** start of Dataset records **

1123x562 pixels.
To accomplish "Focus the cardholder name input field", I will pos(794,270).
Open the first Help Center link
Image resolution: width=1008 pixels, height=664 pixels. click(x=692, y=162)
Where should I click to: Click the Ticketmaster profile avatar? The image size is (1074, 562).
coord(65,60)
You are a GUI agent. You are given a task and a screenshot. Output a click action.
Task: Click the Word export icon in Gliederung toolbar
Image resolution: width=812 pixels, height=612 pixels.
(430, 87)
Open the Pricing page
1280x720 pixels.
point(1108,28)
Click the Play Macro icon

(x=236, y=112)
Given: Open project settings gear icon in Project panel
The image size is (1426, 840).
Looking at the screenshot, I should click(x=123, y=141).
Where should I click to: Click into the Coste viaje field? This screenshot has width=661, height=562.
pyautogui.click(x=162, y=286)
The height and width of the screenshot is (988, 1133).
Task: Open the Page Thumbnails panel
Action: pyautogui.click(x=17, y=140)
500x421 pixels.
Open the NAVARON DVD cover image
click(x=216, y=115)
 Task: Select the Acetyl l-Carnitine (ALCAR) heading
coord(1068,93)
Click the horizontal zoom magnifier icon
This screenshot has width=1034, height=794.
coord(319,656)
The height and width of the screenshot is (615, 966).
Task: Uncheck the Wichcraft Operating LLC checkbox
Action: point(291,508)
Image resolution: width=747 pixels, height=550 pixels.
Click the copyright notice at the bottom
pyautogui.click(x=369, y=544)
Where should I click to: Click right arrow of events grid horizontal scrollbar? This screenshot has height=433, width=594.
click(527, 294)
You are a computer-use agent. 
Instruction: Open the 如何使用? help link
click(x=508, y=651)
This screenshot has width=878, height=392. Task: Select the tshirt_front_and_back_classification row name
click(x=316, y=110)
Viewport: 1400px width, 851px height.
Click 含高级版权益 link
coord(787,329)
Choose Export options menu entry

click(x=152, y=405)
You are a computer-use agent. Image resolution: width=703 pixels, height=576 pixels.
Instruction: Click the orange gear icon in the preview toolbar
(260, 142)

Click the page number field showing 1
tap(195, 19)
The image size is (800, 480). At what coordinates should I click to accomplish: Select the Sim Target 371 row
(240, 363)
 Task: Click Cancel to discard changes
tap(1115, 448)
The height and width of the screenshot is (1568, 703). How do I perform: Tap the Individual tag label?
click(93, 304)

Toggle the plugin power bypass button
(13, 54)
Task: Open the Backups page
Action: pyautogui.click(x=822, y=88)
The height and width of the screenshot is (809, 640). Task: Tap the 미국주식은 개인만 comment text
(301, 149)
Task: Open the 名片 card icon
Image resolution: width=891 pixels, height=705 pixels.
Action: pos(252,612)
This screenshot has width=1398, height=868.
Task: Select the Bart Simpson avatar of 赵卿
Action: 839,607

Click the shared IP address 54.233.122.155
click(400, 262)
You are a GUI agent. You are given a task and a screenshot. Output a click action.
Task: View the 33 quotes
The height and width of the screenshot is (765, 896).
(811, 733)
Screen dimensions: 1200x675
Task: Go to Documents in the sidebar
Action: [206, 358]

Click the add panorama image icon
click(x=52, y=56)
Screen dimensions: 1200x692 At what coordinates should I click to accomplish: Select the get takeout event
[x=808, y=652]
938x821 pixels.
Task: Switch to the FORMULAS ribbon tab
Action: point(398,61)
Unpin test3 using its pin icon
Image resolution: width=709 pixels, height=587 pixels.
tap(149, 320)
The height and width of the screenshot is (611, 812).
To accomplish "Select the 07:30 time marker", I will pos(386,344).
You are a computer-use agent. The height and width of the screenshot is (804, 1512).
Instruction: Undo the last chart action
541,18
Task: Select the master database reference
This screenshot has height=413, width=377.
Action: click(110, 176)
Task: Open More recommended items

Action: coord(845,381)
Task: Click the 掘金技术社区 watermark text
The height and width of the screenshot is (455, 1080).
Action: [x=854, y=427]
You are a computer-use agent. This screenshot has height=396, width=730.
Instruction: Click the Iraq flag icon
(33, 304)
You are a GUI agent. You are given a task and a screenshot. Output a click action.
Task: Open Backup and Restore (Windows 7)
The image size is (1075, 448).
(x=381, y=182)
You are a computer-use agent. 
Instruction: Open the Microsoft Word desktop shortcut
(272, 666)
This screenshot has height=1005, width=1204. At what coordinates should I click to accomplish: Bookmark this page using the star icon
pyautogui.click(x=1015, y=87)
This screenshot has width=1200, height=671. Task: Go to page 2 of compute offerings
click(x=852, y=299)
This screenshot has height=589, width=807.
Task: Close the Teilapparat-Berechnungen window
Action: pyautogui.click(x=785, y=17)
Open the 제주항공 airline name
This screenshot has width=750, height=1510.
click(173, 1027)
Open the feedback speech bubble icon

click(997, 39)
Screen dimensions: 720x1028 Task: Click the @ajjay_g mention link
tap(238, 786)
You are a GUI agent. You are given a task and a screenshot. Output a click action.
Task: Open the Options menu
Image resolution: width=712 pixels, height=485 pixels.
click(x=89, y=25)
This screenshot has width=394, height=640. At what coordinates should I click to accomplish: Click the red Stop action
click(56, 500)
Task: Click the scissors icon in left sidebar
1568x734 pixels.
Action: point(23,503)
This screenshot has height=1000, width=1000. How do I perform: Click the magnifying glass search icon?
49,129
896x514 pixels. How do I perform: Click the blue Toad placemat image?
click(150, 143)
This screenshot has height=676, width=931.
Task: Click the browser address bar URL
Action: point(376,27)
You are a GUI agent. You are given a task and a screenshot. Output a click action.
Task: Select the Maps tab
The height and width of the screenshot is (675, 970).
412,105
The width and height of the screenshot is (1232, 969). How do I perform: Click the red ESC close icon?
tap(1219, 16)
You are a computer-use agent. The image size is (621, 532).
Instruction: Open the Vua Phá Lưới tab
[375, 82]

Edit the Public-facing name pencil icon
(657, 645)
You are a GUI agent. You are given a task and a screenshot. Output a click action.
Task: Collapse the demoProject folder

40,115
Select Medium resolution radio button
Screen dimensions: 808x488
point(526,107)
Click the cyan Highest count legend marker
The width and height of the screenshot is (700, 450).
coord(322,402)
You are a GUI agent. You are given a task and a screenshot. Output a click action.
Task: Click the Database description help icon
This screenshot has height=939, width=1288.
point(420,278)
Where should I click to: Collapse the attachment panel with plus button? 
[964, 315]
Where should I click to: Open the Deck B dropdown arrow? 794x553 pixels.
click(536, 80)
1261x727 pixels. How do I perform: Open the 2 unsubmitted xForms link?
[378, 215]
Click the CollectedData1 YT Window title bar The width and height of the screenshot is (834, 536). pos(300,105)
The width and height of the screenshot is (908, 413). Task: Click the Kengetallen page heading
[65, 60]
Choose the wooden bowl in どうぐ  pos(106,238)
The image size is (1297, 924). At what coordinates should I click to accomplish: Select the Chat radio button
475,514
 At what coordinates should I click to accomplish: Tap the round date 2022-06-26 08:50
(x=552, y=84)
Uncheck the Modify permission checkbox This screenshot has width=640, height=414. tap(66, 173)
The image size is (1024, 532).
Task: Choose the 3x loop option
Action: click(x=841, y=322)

** end of Dataset records **

**Stated exercise**
Repeat the stretch of the material from the line containing "The height and width of the screenshot is (1568, 703)." through the line containing "Action: pyautogui.click(x=822, y=88)", swapping "plugin" for "effect" and leaving everything else unchanged.

**Reply**
The height and width of the screenshot is (1568, 703). How do I perform: Tap the Individual tag label?
click(93, 304)

Toggle the effect power bypass button
(13, 54)
Task: Open the Backups page
Action: pyautogui.click(x=822, y=88)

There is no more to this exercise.